Add up the amount of time stolen from people by spammers, and it turns out that they take away as much of people’s lives as the average serial killer (just a smaller amount per capita from a larger population).
So you are advocating the death penalty?
Let me submit a modest proposal:
Convicted Spammer gets sentenced to death, but with an escape clause: his sentence is automatically commuted on appeal.
The catch: said appeal must be filed with the judge via e-mail.
The second catch: said judge’s e-mail address for this purpose is public knowledge.
Let him sit there in prison, as the execution date inexorably approaches, having already filed his appeal, knowing that he’ll automatically get to go free if the judge reads his e-mail…and that everyone who hates spamming has helped distribute the judge’s e-mail address as widely as possible to commercial spamming sites.
Betcha he’ll come to hate spam worse than we do.
Sailboat, Poetic Justice Division
The absolute worst, most evil form of spam is FAX spam, as it’s not only annoying crap I’m not interested in, but it wastes MY RESOURCES, using up MY paper and MY toner. So not only do I have to endure receiving their unsolicited advertisements for scams and ripoffs, I HAVE TO FUCKING PAY FOR IT, TO BOOT!
At one time I made it my mission to track down every one of these fuckers – who owned the businesses, what their corporate addresses were, etc., send cease and desist demand letters to them and file complaints with the State Attorney Generals in every state I found these fuckers operating in. And some of the AGs actually responded and took action, but of course to no avail. In fact, the spam just got worse (and they intentionally cover a significant portion of the page in black text and/or graphics, soas to use up the most toner it possibly can).

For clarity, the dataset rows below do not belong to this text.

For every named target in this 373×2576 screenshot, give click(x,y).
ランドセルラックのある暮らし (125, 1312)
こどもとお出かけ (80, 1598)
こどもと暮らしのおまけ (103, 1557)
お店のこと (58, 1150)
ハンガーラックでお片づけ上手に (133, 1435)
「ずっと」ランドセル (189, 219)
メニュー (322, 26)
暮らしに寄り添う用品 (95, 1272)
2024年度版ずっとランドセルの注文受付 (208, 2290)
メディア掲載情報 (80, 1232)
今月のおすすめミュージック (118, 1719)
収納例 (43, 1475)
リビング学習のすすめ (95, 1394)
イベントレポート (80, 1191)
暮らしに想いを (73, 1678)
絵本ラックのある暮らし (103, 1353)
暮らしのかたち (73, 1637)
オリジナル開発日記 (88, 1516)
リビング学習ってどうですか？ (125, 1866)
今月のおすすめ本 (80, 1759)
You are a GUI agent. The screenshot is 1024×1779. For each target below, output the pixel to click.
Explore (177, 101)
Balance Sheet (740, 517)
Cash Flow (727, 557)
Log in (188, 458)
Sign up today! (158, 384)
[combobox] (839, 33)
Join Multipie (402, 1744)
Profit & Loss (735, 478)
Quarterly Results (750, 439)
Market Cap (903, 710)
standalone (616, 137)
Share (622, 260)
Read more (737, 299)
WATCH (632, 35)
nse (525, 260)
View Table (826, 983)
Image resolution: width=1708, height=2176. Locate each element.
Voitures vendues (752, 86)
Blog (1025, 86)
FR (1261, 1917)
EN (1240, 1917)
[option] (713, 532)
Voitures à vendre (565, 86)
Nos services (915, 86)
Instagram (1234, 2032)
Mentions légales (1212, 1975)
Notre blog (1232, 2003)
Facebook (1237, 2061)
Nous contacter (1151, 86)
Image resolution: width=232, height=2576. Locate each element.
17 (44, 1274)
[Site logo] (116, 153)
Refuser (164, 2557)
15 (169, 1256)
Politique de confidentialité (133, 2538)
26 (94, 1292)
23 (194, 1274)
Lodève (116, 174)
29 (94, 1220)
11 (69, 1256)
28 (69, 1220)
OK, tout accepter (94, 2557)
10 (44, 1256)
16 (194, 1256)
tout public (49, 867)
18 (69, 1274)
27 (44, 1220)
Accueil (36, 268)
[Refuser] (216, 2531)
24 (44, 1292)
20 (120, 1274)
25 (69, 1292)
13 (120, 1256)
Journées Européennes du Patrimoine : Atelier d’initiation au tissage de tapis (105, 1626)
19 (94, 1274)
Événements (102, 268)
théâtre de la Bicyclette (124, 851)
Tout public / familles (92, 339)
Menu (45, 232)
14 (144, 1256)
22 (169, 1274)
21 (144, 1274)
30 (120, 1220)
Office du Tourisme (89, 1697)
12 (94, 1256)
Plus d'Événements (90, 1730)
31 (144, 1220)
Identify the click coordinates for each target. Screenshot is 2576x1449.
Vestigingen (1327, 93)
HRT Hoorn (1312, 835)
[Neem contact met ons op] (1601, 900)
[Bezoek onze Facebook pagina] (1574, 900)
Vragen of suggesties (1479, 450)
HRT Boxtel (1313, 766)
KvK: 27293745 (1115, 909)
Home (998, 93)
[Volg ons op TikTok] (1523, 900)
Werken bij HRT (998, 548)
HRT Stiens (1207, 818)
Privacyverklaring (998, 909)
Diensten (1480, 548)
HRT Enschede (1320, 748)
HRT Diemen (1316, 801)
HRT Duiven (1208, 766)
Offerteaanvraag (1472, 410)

Finally, I had to invest in a new all-in-one copier/scanner/fax machine that hooked up to our network and allowed me to re-route all faxes to an email inbox. That way I can avoid printing anything I don’t actually want or need a hard copy of – especially their illegally sent crap advertisements.
I HATE these fuckers! These are the guys I’d like to send to prison for a very long time.
Death penalty? Maybe. I’d be satisfied by nailing his ears and scrotum to a wall in a public place and letting anyone who wanted to take a punch or kick at him. The cost of spam, in both time and resources, to the rest of the population of the world makes such a punishment a fitting one.
Yeah, but all that junk mail actually serves a useful purpose. It’s the money from the bulk mail that makes normal postage so cheap. Get rid of junk mail, and it could wind up costing you a couple bucks just to post a regular letter.
If the spammers had to pay just one tenth of a cent per message they sent out (which is a lot less than the junk mailers pay to the USPS), there would be an awful lot less spam. However, it would also make life a lot more difficult for a a lot of valuable free email lists, so I’m not sure that it’s an acceptable solution.
Excuse me? Bandwidth is far from cheap. The reason your home ADSL connection is so cheap is because it’s shared. Typical contention ratios are 20:1 to 50:1. And after that you’re sharing the outbound bandwidth of the ISP. If you need dedicated bandwidth the cost goes right up. We’re talking serious money.